==== Materials provided ====

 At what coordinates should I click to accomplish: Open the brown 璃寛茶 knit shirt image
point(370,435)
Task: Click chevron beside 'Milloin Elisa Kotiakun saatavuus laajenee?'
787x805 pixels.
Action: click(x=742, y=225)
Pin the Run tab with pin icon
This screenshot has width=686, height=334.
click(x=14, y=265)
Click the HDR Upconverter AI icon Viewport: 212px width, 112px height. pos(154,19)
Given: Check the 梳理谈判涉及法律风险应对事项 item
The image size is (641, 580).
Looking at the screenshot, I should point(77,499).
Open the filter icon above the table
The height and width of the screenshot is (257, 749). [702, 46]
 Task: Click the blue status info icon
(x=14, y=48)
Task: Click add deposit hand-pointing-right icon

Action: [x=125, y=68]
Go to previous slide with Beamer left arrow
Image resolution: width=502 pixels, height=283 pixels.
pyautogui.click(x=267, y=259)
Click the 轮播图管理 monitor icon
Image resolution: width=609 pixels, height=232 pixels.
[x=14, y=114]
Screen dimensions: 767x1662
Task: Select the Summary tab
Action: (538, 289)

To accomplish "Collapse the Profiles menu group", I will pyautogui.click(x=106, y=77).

====

Directions for this task: Swap "monitor" for "desktop" in the lines running from the line containing "Task: Click add" through the last line, leaving everything else unchanged. Give only those lines.

Finished exercise:
Task: Click add deposit hand-pointing-right icon

Action: [x=125, y=68]
Go to previous slide with Beamer left arrow
Image resolution: width=502 pixels, height=283 pixels.
pyautogui.click(x=267, y=259)
Click the 轮播图管理 desktop icon
Image resolution: width=609 pixels, height=232 pixels.
[x=14, y=114]
Screen dimensions: 767x1662
Task: Select the Summary tab
Action: (538, 289)

To accomplish "Collapse the Profiles menu group", I will pyautogui.click(x=106, y=77).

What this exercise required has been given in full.